Our brains more than anything want to be right. And so it starts to look for evidence. So if you have a vague vision and you're not meeting whatever your vision is, you know, I want more of insert whatever, then you get to be right that you're not going to get there. If that's the story you're telling yourself, right? Our brain looks for evidence. And so it's like, it's another reason why we want to get specific about where we went ahead. Right. And you're allowed to change your mind. This isn't about, you just have to craft this and then just believe it. And it will be so we start with vision so that we, go to a strategy piece and a mindset piece.
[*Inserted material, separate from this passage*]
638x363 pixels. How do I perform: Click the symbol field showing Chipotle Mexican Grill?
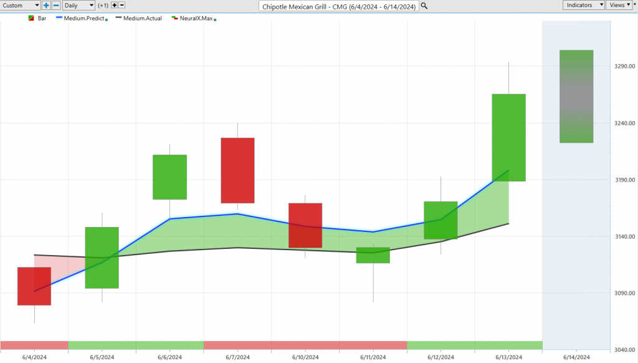pyautogui.click(x=340, y=6)
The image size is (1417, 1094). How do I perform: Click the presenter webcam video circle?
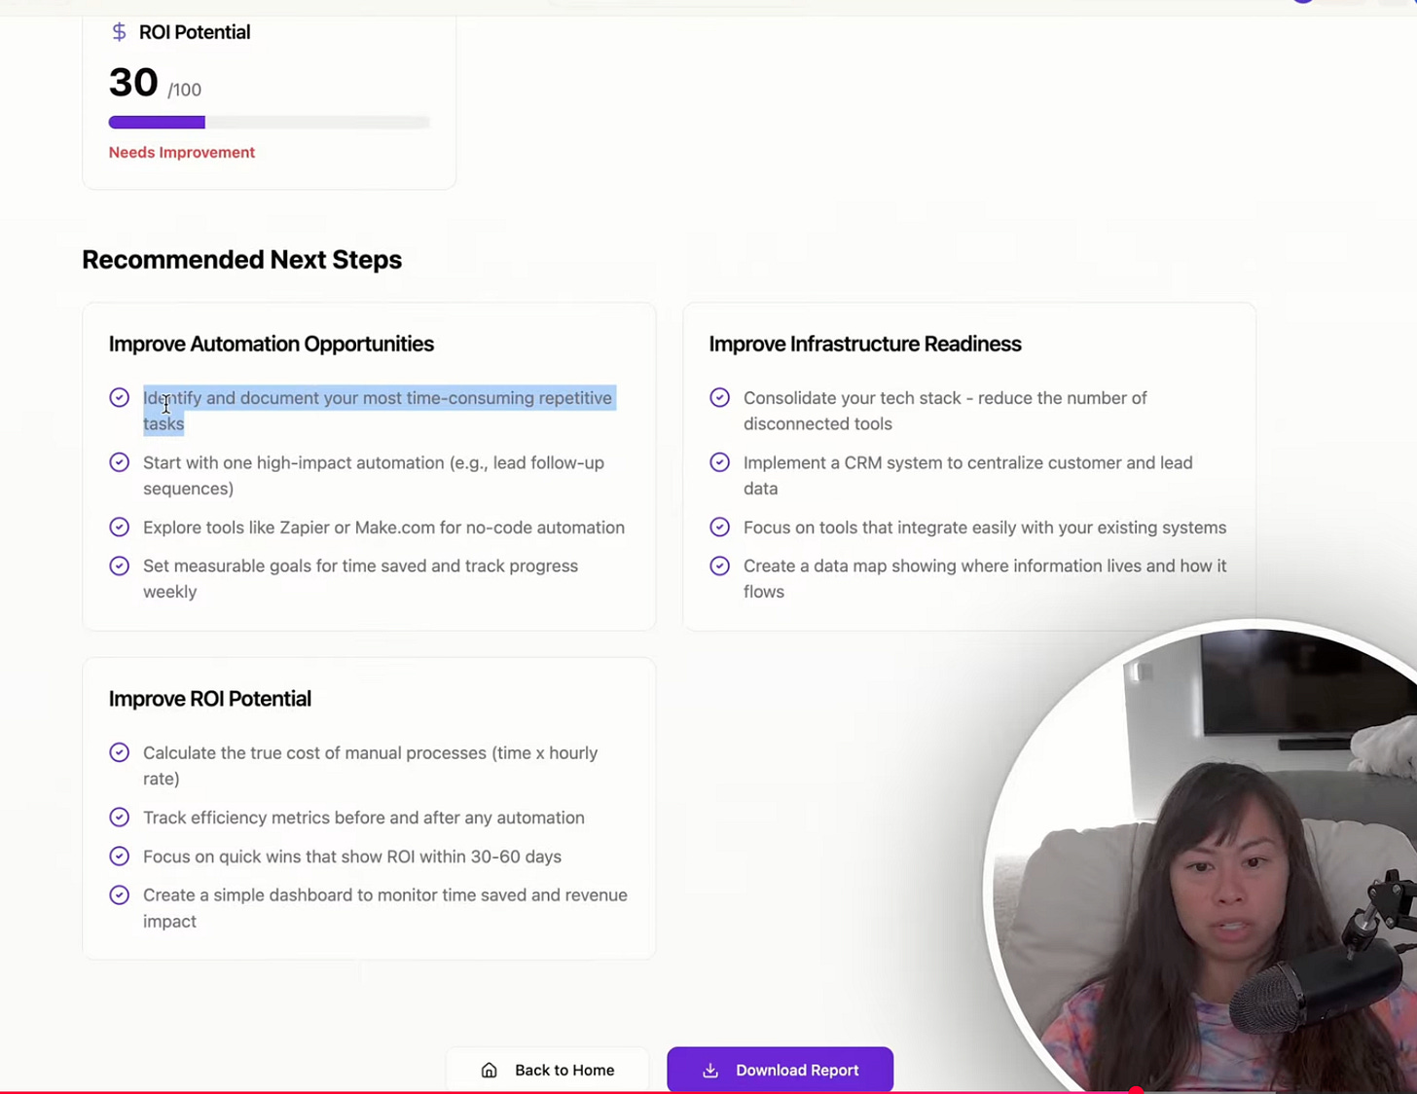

we have a direction, you're not just gonna zigzag all over the place. And that's part of how we get more done in less time, is having a straight route to where we wanna go. And knowing is the starting point of that. Knowing what direction you went ahead.

Sean Patton (15:53)
Yeah. How have you found that most people, if we can even use that term, clients when you first start working them, how do people sort of typically relate to this gap when they see it? when they start to get clarity on

Shea Smith (16:06)
I think there's a mix. There's often just that sometimes that excitement because maybe it's the first time they've really tapped into it. I get a lot of tears. I get a lot of people crying in their cooking sessions because they're like, well, what if, what if, what if I am capable? Right. How exciting and thrilling and potentially terrifying is that? Right. And oftentimes when we get, they get to that vision that they've created, they see their current reality. They see where they are now and that gap in between where they are now, where they want to go and fear sets in.

no, what have I done? Now I've put it on paper, right? Maybe that's somebody is experiencing that right now that's listening. It doesn't have to be the commitment. If you want to change your mind about what that vision is and what if you held that line? What if you worked towards that outcome and you actually got it? And so with that gap, we get to look at how we want to relate to it. Like you said earlier, do you want to operate from that fear, that disempowered side of it where

The fear, anxiety, the stress, the now I have to, I'm never going to, you we hear a lot of absolute language, right? It's never, always a lot of vague language in there. And we also, if we're gonna take ownership, get to choose if we want to be empowered and relate to it with love, right? Getting curious about what we're capable of and what is possible, right? We call it loving the gap.

because we get to have that ongoing experience because your vision, if it is thrilling and feels impossible, is likely not going to happen tomorrow or the next day, right? If you're pushing for that six month outcome, that year end outcome, it's gonna take a bit, right? And if it is like the training that we do, if it is something that feels impossible that you're gonna have to show up in a different way, it's gonna take some growth, which comes from growing pains, right? And so we get to wrestle with that tension or to love that excitement of

staying empowered towards that gap.

Sean Patton (17:51)
love that word empowered when it comes to the gap. And you also brought up two other words. You brought up fear and love, which I think are sort of the critical drivers of all human behavior. And I think it's empowering to be able to know we can choose to be, we can still do the thing. Like we can still do the thing and do the action. It's like, do you want to do it?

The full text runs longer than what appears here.